The History of Raclette
Its name derives from the French racler that means to scrape, and it refers to the action of scraping with a knife or kitchen spatula the upper layers of cheese as they melt when you expose it to a direct heat source.
One of the stories that tell the supposed origins of the raclette says that Swiss shepherds used to take cheese wheels on their long journeys, and in the evening, when they started feeling hungry, they’d start a bonfire and place the cheese next to it so that it would melt enabling them to eat it with pieces of bread. Nowadays, this way of serving cheese has become an excellent inspiration for dinner parties in which all the guests participate in the cooking and, of course, tasting processes.
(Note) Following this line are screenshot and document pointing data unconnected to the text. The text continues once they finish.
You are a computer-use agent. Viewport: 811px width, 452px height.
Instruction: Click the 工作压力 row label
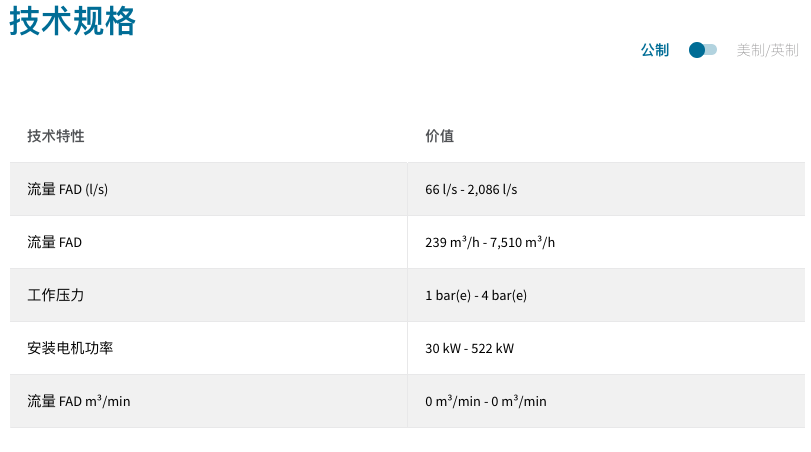tap(55, 295)
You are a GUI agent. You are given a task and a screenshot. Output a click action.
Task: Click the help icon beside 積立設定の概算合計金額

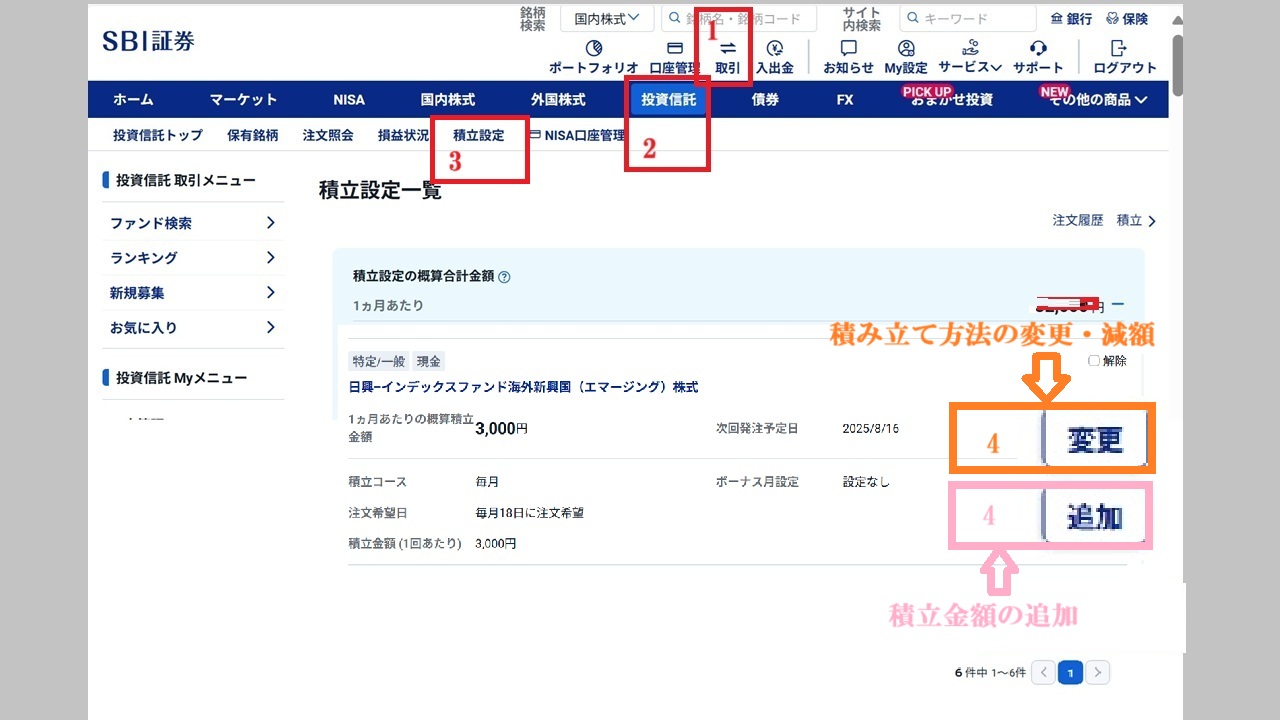[504, 277]
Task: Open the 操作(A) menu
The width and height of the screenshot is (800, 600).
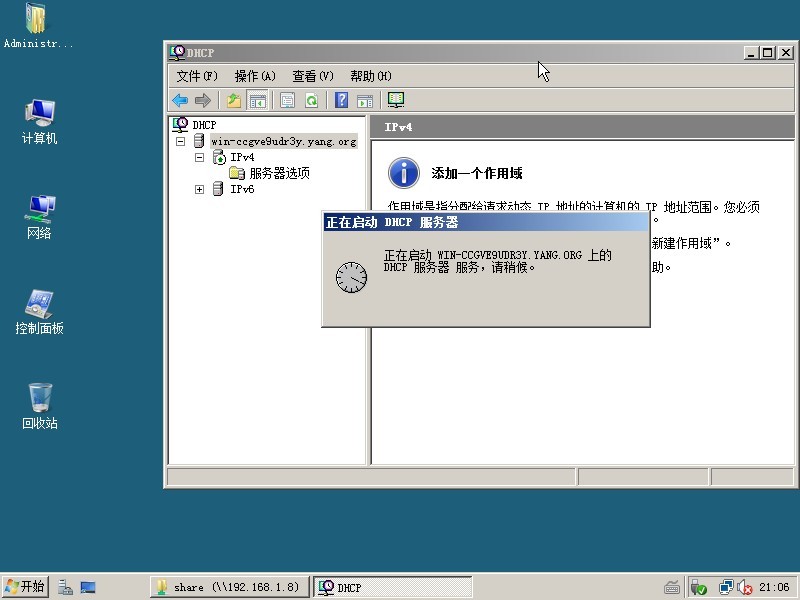Action: pyautogui.click(x=255, y=76)
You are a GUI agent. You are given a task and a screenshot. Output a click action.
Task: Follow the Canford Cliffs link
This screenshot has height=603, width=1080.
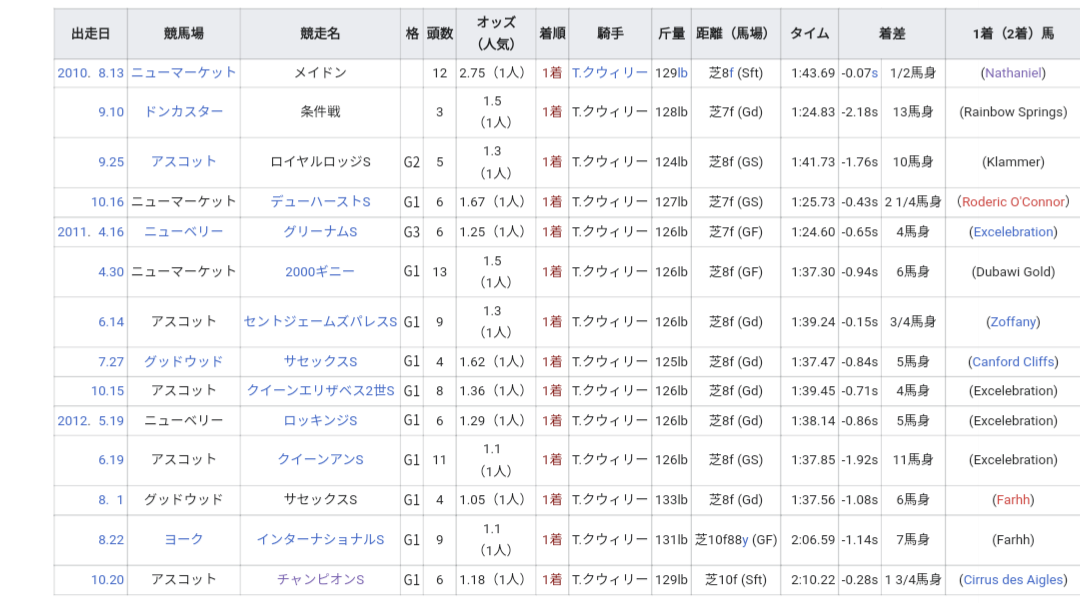1013,362
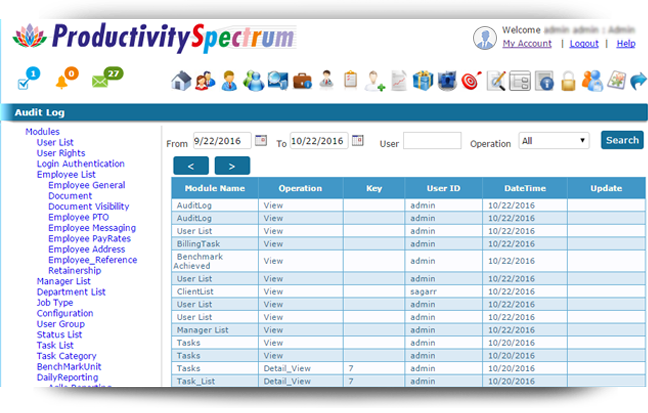This screenshot has height=413, width=648.
Task: Click the briefcase icon in toolbar
Action: [301, 81]
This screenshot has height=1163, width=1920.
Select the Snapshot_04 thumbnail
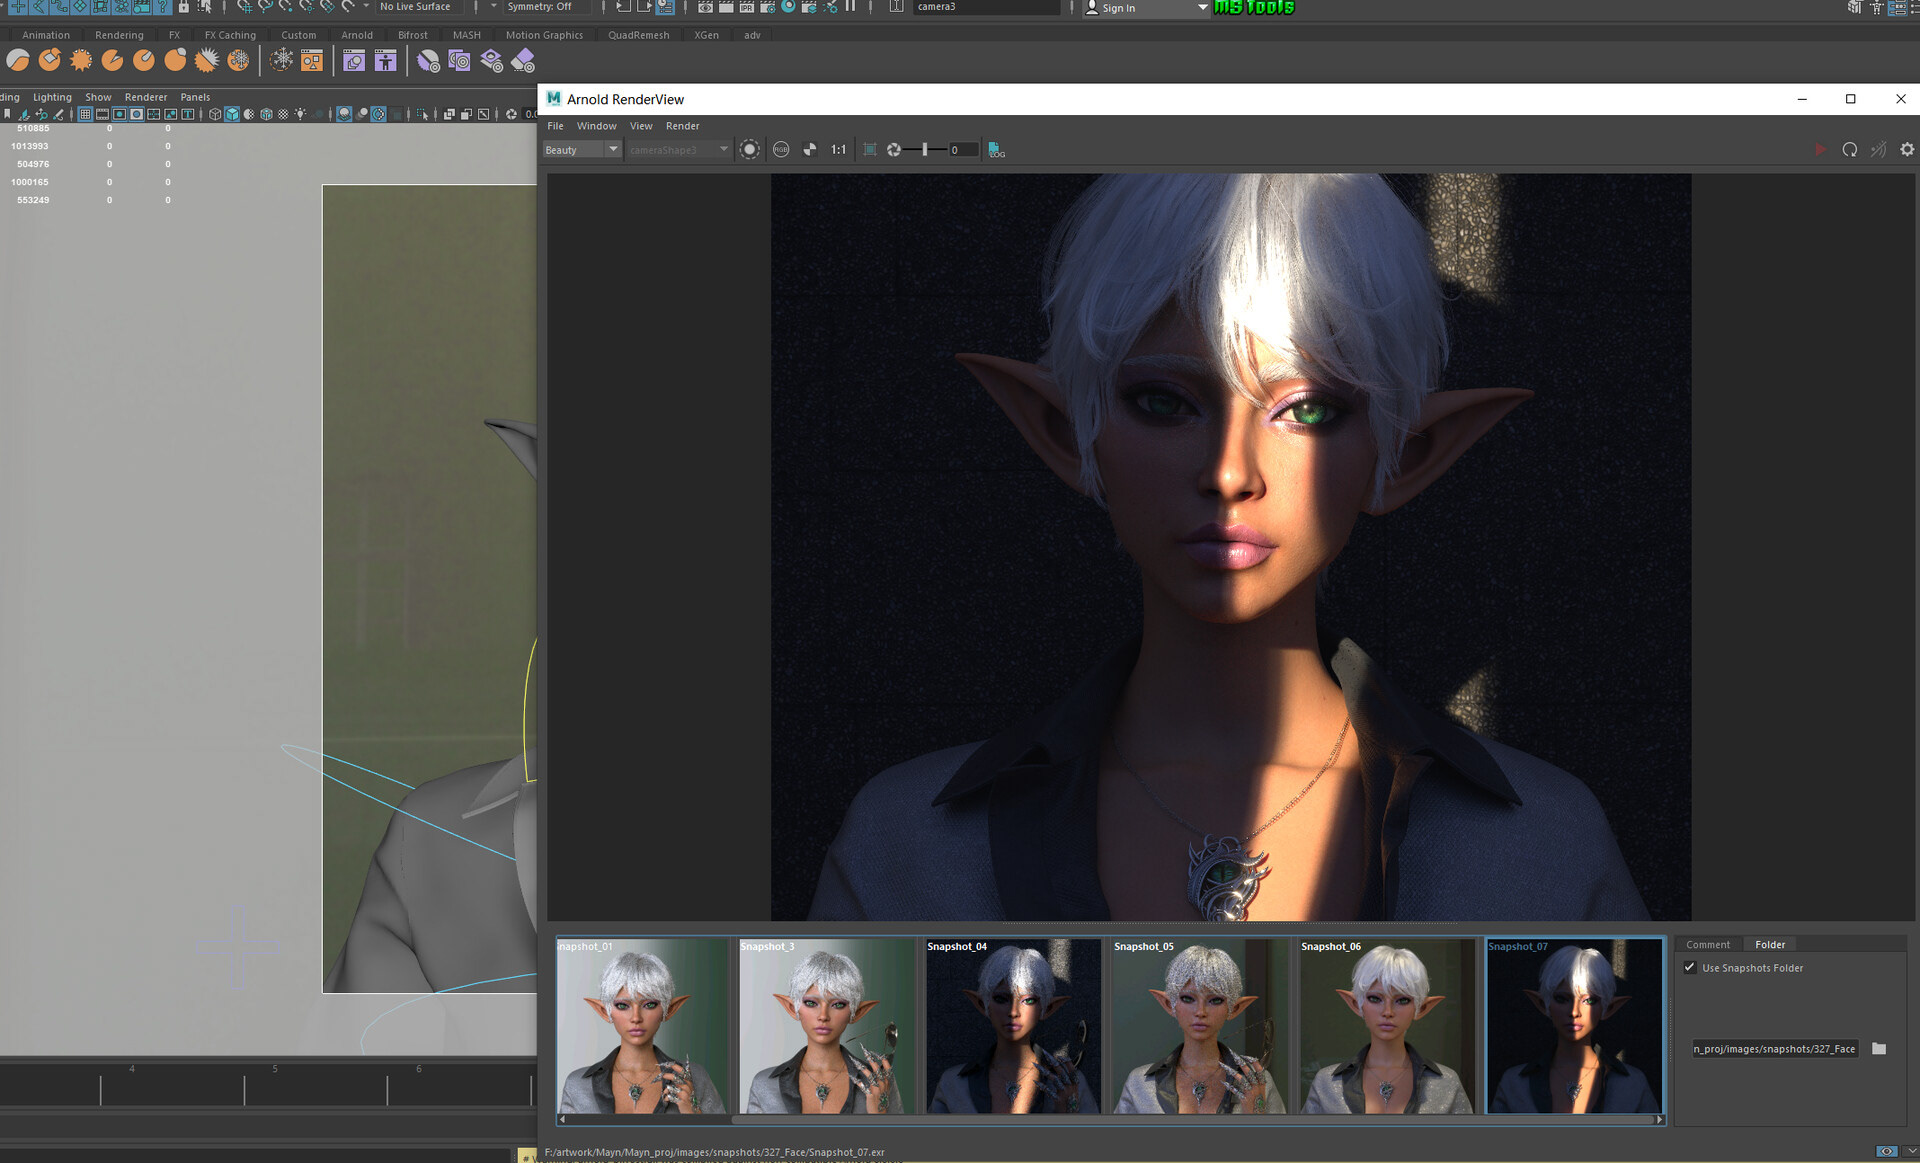point(1012,1025)
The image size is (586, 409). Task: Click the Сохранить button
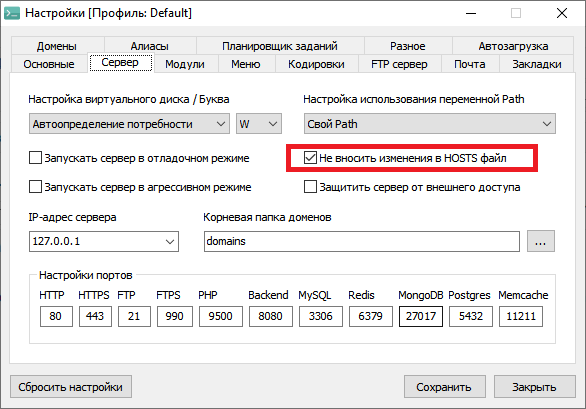coord(445,387)
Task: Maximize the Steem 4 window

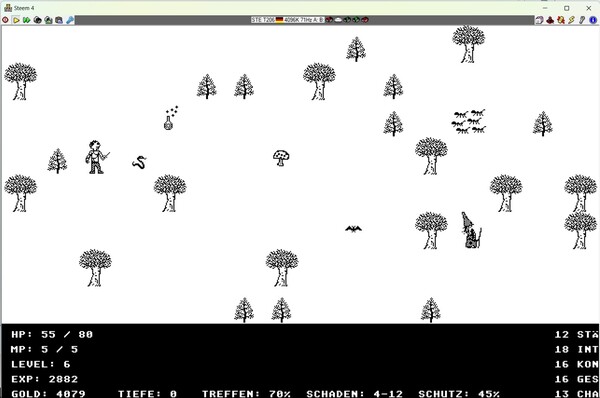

In general, this recipe is prepared with a type of cheese that is named like the dish; however, DINKtravelers recommends trying it as well with Edam cheese –a softer version of Gouda– and to avoid using most varieties of strong cheese because, apart from overshadowing the taste of the accompaniments and emanating an intense aroma, they might lose their consistency and crumble after exposing them to fire.
Raclette Wine Pairing
When you travel to Switzerland, don’t miss the chance to taste this dish that, without doubt, will give you enough energy to get through a day of rock climbing and trekking in summer or skiing in winter. Visit your favorite restaurant with a view of the Alps and order a raclette like an expert by pairing it with a dry white wine such as a dry Chenin Blanc, which will cut the creamy qualities of cheese without overshadowing its tastes. If you prefer something more refreshing like a beer, your ideal option will be a light beer or perhaps a Belgian imported pink beer. The latter will help complement the intense tastes of cold cuts thanks to its fruity notes. Are you cold? Even if it seems like a contradiction given the heat that is produced by the fire as it melts the cheese, the traditional way to eat a raclette is with a cup of tea, so you may order an herbs or mint blend.
When you travel with friends, try this interactive feast and enjoy it while you allow your dinner party to linger until dawn.